(Source data begins)

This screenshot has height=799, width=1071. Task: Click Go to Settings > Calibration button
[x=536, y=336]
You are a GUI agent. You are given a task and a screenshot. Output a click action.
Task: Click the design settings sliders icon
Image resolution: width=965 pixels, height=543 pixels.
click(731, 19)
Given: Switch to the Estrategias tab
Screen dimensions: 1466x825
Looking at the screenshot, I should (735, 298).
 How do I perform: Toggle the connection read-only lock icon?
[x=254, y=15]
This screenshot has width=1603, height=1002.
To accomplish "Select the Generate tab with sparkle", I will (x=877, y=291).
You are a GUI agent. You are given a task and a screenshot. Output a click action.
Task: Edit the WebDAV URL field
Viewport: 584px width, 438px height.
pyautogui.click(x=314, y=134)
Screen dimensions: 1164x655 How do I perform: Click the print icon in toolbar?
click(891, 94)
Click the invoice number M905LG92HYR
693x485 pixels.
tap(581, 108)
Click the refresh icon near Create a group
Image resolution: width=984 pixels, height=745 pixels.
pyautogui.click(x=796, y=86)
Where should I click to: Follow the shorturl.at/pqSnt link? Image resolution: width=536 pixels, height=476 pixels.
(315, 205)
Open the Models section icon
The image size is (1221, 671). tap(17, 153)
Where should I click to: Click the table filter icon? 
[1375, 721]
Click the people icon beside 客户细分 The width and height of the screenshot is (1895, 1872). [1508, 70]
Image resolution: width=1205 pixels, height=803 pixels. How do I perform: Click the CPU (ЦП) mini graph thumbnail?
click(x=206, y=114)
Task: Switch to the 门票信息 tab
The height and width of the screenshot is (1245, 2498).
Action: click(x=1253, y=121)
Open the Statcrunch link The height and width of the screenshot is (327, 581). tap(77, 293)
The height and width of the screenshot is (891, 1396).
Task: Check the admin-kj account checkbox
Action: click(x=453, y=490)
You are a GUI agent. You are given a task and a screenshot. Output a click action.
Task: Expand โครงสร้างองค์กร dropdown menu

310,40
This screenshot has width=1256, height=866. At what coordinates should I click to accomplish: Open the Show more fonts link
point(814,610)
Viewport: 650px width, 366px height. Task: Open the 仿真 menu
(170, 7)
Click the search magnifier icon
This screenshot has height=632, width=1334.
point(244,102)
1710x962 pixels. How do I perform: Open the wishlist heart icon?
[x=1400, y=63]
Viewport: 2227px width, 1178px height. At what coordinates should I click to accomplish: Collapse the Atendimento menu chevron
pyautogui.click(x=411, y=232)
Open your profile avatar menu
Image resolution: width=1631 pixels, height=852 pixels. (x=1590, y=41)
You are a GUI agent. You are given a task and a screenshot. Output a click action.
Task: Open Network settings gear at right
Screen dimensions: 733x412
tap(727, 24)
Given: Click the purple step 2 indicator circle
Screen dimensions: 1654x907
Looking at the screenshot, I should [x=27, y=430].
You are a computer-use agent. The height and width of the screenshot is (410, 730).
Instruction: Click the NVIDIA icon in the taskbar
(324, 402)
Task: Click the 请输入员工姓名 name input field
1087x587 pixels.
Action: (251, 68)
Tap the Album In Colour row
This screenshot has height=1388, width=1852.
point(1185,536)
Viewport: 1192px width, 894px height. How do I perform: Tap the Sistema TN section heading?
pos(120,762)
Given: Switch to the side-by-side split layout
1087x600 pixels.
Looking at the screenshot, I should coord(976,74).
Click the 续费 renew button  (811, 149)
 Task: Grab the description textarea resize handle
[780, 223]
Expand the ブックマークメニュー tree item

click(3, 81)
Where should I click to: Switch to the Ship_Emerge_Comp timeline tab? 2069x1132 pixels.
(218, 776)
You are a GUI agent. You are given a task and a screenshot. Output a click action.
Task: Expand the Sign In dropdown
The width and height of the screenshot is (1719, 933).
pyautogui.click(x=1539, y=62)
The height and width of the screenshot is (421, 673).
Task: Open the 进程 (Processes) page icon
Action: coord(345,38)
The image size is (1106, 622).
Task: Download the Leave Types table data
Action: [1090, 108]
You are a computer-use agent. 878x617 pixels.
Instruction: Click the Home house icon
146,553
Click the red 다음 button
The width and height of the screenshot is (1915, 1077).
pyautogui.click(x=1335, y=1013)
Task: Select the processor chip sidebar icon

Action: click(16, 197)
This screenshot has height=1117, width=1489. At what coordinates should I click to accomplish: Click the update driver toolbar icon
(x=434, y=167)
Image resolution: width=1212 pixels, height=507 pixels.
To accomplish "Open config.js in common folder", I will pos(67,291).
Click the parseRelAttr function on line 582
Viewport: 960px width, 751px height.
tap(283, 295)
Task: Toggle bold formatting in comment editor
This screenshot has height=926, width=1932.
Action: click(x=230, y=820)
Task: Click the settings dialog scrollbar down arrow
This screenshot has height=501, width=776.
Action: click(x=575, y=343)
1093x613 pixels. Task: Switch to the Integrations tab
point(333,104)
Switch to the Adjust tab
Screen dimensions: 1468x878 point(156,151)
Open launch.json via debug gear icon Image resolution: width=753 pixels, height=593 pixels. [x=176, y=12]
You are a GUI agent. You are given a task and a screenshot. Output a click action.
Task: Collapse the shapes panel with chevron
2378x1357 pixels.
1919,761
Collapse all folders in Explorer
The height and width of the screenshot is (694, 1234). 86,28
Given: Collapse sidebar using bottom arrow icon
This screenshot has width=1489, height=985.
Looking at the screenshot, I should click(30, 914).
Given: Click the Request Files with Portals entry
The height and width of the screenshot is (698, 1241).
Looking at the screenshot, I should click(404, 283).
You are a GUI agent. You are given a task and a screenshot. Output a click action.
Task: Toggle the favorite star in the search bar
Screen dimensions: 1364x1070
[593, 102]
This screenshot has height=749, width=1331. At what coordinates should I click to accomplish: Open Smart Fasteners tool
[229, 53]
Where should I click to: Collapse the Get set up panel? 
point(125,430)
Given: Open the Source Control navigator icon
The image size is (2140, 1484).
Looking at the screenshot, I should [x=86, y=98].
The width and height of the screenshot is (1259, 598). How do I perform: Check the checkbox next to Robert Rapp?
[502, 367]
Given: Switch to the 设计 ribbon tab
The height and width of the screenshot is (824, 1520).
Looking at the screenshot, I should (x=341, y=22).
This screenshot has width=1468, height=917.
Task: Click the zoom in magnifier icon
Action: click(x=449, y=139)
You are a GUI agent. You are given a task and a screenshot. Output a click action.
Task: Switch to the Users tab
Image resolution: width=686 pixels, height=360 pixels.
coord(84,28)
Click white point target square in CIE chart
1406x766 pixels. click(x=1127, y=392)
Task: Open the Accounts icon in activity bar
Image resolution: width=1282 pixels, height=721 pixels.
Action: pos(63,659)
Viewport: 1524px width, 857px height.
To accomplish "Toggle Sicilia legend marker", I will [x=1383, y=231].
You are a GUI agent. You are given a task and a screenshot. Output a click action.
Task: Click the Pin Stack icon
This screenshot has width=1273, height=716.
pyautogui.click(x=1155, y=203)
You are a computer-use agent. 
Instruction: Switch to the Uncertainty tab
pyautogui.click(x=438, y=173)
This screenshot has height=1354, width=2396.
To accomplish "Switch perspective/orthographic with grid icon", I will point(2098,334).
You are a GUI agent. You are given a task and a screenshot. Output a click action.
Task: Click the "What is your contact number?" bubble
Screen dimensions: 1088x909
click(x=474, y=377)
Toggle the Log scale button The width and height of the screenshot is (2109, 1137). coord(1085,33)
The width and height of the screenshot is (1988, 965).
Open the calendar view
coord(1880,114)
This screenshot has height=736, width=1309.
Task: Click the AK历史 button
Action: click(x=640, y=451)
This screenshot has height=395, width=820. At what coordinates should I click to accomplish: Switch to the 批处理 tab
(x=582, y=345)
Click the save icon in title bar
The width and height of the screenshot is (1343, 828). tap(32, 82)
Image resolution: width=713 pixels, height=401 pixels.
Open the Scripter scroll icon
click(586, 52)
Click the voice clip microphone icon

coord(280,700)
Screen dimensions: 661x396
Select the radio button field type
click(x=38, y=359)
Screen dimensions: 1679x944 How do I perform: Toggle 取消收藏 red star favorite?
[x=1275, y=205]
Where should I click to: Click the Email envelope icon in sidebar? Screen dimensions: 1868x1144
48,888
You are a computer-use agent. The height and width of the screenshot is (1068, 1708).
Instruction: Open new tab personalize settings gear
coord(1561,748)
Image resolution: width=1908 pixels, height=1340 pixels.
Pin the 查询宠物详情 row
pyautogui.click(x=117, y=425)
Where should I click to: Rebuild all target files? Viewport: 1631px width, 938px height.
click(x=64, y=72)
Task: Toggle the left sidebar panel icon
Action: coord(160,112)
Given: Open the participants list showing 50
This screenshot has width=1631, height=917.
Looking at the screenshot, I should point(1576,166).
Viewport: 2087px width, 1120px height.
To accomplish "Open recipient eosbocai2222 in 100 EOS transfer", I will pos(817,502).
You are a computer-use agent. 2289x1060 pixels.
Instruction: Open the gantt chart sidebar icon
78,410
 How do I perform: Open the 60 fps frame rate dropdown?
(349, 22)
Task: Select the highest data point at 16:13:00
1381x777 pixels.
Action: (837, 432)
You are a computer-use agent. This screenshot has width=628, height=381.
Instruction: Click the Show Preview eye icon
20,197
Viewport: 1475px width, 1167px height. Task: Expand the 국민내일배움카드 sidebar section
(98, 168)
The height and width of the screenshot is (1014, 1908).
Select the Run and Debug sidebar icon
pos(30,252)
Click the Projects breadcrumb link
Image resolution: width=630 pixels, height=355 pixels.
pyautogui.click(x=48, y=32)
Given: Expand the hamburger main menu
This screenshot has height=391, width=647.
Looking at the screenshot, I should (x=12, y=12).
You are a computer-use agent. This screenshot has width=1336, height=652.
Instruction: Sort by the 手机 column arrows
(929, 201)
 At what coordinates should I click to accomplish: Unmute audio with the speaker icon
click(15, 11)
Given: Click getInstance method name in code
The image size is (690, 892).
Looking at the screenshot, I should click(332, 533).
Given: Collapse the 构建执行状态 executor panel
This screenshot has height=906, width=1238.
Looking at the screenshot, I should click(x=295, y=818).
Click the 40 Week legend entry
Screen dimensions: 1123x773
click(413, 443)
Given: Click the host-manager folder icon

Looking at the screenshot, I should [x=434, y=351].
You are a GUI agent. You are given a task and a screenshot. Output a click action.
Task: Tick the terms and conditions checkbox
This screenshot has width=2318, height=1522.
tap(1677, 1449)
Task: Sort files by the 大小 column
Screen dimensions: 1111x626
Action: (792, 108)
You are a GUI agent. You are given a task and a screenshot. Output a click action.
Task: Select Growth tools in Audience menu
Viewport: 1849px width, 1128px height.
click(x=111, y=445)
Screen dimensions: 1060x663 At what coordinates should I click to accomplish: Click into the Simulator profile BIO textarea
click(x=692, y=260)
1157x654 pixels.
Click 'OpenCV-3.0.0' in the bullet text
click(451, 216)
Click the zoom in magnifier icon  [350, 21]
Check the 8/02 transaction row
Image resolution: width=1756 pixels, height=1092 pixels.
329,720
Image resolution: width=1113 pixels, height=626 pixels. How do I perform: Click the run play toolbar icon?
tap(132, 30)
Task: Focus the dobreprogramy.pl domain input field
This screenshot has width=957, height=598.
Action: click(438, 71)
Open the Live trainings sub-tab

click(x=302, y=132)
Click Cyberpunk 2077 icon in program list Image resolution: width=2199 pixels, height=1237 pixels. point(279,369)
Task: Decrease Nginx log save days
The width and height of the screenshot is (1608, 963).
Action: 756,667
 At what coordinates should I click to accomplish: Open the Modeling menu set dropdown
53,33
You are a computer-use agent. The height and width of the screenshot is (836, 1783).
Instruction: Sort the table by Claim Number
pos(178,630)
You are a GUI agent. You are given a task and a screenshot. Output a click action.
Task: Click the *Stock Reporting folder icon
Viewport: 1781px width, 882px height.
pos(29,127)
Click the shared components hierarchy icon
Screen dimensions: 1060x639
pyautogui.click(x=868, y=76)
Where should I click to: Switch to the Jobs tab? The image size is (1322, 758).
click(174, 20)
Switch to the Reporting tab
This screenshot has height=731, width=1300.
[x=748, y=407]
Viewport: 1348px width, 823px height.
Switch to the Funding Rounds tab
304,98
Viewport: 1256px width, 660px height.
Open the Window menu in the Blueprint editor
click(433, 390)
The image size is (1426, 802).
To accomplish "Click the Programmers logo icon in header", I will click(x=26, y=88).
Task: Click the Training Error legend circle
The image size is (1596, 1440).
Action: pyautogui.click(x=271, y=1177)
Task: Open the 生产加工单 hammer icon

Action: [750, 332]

(Source data ends)

Work item -> The lines from the one with "The width and height of the screenshot is (1608, 963)." through the final line of the data are to be reproduced exactly, both included, with no other lines.

Finished task ->
The width and height of the screenshot is (1608, 963).
Action: 756,667
 At what coordinates should I click to accomplish: Open the Modeling menu set dropdown
53,33
You are a computer-use agent. The height and width of the screenshot is (836, 1783).
Instruction: Sort the table by Claim Number
pos(178,630)
You are a GUI agent. You are given a task and a screenshot. Output a click action.
Task: Click the *Stock Reporting folder icon
Viewport: 1781px width, 882px height.
pos(29,127)
Click the shared components hierarchy icon
Screen dimensions: 1060x639
pyautogui.click(x=868, y=76)
Where should I click to: Switch to the Jobs tab? The image size is (1322, 758).
click(174, 20)
Switch to the Reporting tab
This screenshot has height=731, width=1300.
[x=748, y=407]
Viewport: 1348px width, 823px height.
Switch to the Funding Rounds tab
304,98
Viewport: 1256px width, 660px height.
Open the Window menu in the Blueprint editor
click(433, 390)
The image size is (1426, 802).
To accomplish "Click the Programmers logo icon in header", I will click(x=26, y=88).
Task: Click the Training Error legend circle
The image size is (1596, 1440).
Action: pyautogui.click(x=271, y=1177)
Task: Open the 生产加工单 hammer icon

Action: [750, 332]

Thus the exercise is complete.